Reading text –
• • • • • • •

Principal Component Analysis (PCA)¶

In PCA, we treat the Covariance Matrix $\mathbf{C}$ as a Rank 2 tensor that describes the physical "shape" of our data cloud. By applying eigen-decomposition, we perform a passive rotation to find a new coordinate system where the data is most simply described.

Why Eigen-decomposition works for PCA¶

When we decompose $\mathbf{C} = \mathbf{Q}\mathbf{\Lambda}\mathbf{Q}^T$, we are essentially "un-sandwiching" the matrix to find its core properties:

Orthogonality: Because $\mathbf{C}$ is a symmetric matrix, its eigenvectors are always perpendicular (orthogonal) to each other. This is a massive advantage: it means our new Principal Components ($\text{PC}_1, \text{PC}_2, \dots$) form a perfect, rigid coordinate grid—just like the original $X$ and $Y$ axes, but rotated.
Variance Mapping: The eigenvalues $\lambda_i$ correspond exactly to the amount of variance in the data along the direction of their respective eigenvectors.The largest eigenvalue $\lambda_1$ points to the direction of maximum spread.The smallest eigenvalue points to the direction of least information.

• • • • • • •

Problem set –
a - In the records, swap "sidebar" for "side panel" in the stretch from the line containing "Image resolution: width=974" through the line containing "Looking at the screenshot, I should coord(546,161).", and give back only those lines with nothing else changed.
b - Carry on the text about principal component analysis from the point where it stops.
The text on PCA and the records have nothing to do with each other.

• • • • • • •

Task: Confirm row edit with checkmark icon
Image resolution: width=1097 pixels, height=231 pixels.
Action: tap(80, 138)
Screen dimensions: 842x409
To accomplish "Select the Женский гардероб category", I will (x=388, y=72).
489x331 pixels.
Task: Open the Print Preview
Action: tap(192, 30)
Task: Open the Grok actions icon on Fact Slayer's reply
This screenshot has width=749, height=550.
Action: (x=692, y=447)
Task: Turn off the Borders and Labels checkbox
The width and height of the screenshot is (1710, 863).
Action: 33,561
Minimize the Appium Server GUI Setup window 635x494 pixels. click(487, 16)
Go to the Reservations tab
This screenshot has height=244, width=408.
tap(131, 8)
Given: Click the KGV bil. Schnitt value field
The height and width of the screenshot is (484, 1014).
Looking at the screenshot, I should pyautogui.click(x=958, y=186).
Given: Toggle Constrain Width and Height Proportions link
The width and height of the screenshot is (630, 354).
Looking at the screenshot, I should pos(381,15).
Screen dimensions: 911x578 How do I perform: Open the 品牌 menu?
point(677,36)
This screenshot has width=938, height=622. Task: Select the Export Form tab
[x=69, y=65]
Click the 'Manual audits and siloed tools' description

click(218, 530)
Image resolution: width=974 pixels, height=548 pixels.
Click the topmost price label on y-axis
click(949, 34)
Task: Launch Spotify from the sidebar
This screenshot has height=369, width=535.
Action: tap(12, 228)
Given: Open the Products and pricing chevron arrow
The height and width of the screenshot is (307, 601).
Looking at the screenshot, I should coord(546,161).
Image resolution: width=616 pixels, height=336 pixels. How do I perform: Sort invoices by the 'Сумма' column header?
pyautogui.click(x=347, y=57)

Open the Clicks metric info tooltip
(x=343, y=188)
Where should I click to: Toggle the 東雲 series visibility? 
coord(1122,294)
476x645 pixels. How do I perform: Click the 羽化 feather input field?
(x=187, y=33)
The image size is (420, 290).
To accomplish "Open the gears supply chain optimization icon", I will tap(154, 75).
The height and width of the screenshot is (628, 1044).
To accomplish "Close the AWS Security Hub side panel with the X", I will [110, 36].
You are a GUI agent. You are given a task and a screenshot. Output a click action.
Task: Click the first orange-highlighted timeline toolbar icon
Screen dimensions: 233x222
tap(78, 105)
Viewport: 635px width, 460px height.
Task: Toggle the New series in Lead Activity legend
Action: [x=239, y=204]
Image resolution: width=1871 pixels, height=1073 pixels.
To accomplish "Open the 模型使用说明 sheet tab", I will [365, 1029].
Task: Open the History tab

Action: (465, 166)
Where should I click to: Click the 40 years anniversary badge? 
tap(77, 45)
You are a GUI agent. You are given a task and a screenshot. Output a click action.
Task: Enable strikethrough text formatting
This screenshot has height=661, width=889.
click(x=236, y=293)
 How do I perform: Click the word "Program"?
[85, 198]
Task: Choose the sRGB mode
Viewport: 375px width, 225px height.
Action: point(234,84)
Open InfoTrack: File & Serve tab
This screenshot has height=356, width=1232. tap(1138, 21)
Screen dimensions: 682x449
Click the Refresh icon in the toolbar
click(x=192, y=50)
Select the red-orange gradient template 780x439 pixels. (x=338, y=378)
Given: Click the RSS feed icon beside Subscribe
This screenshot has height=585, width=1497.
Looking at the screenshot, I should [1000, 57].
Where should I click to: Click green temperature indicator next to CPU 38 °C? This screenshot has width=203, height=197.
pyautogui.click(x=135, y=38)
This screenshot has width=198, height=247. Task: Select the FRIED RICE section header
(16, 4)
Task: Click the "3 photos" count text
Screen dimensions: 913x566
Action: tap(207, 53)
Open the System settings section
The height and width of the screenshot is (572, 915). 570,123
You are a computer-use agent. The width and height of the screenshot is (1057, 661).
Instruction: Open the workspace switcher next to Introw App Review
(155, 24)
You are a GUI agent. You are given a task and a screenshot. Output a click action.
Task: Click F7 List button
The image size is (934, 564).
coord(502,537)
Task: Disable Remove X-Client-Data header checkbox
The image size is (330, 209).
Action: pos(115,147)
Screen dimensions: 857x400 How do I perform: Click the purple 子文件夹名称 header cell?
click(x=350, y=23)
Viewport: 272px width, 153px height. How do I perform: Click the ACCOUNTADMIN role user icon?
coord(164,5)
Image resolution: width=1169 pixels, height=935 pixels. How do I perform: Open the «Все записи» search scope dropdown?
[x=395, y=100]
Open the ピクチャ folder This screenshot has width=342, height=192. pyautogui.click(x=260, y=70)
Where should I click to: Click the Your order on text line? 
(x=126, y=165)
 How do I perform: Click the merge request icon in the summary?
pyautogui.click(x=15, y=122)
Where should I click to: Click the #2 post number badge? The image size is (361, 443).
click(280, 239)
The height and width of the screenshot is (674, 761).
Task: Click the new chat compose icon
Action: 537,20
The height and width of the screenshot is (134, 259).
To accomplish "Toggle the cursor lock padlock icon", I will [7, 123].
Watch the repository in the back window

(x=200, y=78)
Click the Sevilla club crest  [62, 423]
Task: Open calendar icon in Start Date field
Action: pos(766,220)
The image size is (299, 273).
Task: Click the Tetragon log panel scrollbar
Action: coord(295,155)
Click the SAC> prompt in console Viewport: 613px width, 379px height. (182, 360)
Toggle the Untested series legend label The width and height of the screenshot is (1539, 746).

• • • • • • •

The replies –
a -
Image resolution: width=974 pixels, height=548 pixels.
Click the topmost price label on y-axis
click(949, 34)
Task: Launch Spotify from the side panel
This screenshot has height=369, width=535.
Action: tap(12, 228)
Given: Open the Products and pricing chevron arrow
The height and width of the screenshot is (307, 601).
Looking at the screenshot, I should coord(546,161).

b -
Total Variance (The Trace): One of the most beautiful properties of this transformation is that the Trace is invariant under rotation. The sum of the diagonal of $\mathbf{C}$ (original variances) is equal to the sum of the eigenvalues (variances in the new system):$$\sum \text{Var}(\text{Original Axes}) = \sum \lambda_i$$This proves that PCA doesn't lose any information; it just "repackages" it.

In [1]:

import numpy as np
import matplotlib.pyplot as plt
from matplotlib.patches import Ellipse
import matplotlib.transforms as transforms

def draw_confidence_ellipse(mu, sigma, ax, n_std=2.0, facecolor='none', **kwargs):
    """
    Utility to create a plot of the covariance confidence ellipse.
    """
    # 1. Compute Eigen-decomposition of the covariance matrix
    vals, vecs = np.linalg.eigh(sigma)
    order = vals.argsort()[::-1]
    vals, vecs = vals[order], vecs[:, order]
    
    # 2. Calculate the angle of rotation
    theta = np.degrees(np.arctan2(*vecs[:, 0][::-1]))
    
    # 3. Width and height are standard deviations (sqrt of eigenvalues)
    width, height = 2 * n_std * np.sqrt(vals)
    
    # 4. Create the ellipse
    ell = Ellipse(xy=mu, width=width, height=height, angle=theta, 
                  facecolor=facecolor, **kwargs)
    return ax.add_patch(ell)

# --- Parameters & Data ---
np.random.seed(42)
od = 0.8
Sigma = np.array([[2, od], [od, 0.6]])
mu = np.array([2., 1.])
nb_data = 100
X = np.random.multivariate_normal(mu, Sigma, nb_data)

# --- Statistics ---
mean_emp = X.mean(axis=0)
cov_mat = np.cov(X, rowvar=False)
eig_vals, eig_vecs = np.linalg.eig(cov_mat)

# --- Visualization ---
fig, ax = plt.subplots(figsize=(7, 7))

# 1. Plot the sampled data
ax.scatter(X[:, 0], X[:, 1], c='b', marker='x', alpha=0.6, label="Sampled Data")

# 2. Plot the TRUE underlying distribution (The Ellipse)
# We draw the 2-sigma ellipse (approx 95% of data)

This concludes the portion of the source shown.